PROBLEM TO WORK ON: Reproduce, character for character, the passage of the baseball forum thread below that begins with "21. Marmaduke Ellington Posted: October" and continues through "were down 3-0)".

SELECTED PASSAGE:
— Begin —

Do you like the customer reviews at Amazon or Ebay or Consumer Reports? Or the Fan polls at my site? What if, instead of trying to capture the feelings of people, you can do it without actually polling them? Well, Dennis at THT did just that. Ridiculous? Maybe. But, enlightening, nevertheless.
21. Marmaduke Ellington Posted: October 07, 2009 at 06:33 PM (#3343927)
A high-scoring seesaw game:
http://www.retrosheet.org/boxesetc/2000/B05050TEX2000.htm (followed a day later by http://www.retrosheet.org/boxesetc/2000/B05060TEX2000.htm !)

Some other games with big first innings:
http://www.retrosheet.org/boxesetc/2007/B07290HOU2007.htm (the only one of these that happened on the road - but note the big attempted comeback)

http://www.retrosheet.org/boxesetc/1989/B08030CIN1989.htm

http://www.retrosheet.org/boxesetc/1996/B07050OAK1996.htm (but the A's were down 3-0)

http://www.retrosheet.org/boxesetc/1995/B08210TEX1995.htm
22. Tango Posted: October 07, 2009 at 06:37 PM (#3343930)
Nate/21: the "excitement" factor was obviously one-sided there, no? I mean, it was exciting the first few innings, but once Pedro came in, all the excitement was on the Redsox side.

— End —

DATA PROVIDED:
— Begin —

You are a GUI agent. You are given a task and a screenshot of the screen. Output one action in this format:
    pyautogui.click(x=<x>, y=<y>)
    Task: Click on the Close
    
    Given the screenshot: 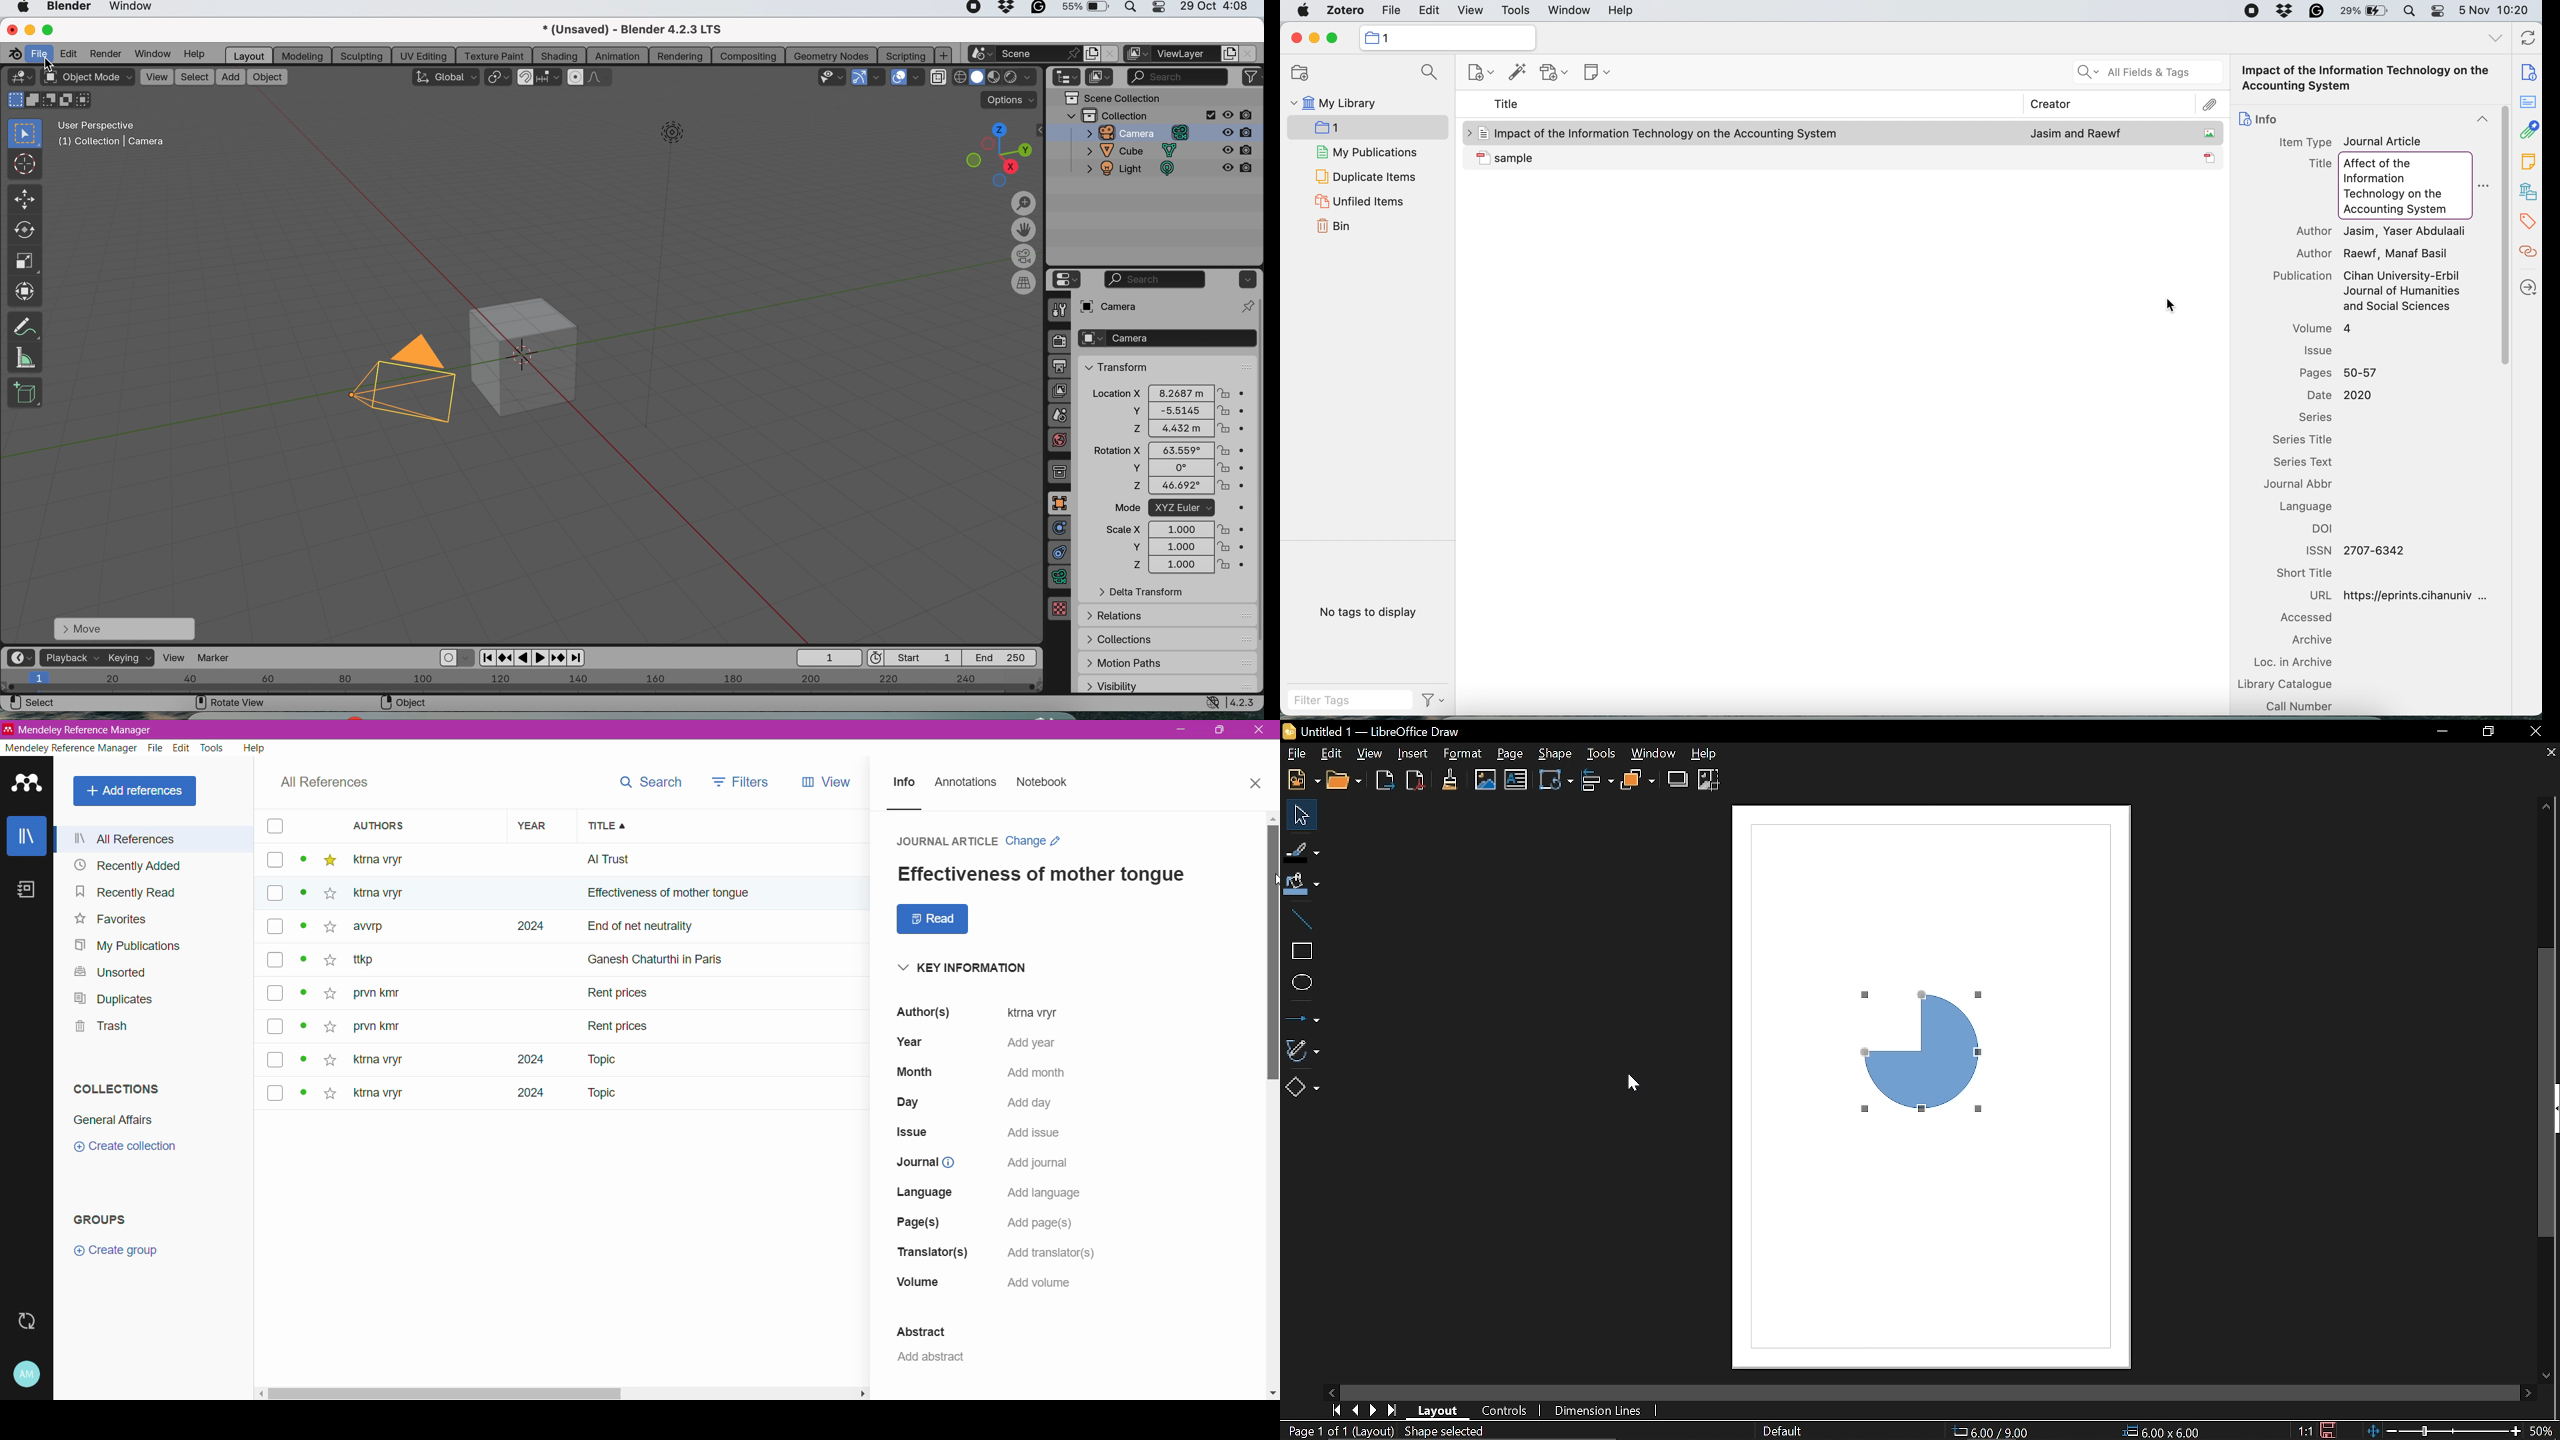 What is the action you would take?
    pyautogui.click(x=2536, y=732)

— End —

THE OUTPUT:
21. Marmaduke Ellington Posted: October 07, 2009 at 06:33 PM (#3343927)
A high-scoring seesaw game:
http://www.retrosheet.org/boxesetc/2000/B05050TEX2000.htm (followed a day later by http://www.retrosheet.org/boxesetc/2000/B05060TEX2000.htm !)

Some other games with big first innings:
http://www.retrosheet.org/boxesetc/2007/B07290HOU2007.htm (the only one of these that happened on the road - but note the big attempted comeback)

http://www.retrosheet.org/boxesetc/1989/B08030CIN1989.htm

http://www.retrosheet.org/boxesetc/1996/B07050OAK1996.htm (but the A's were down 3-0)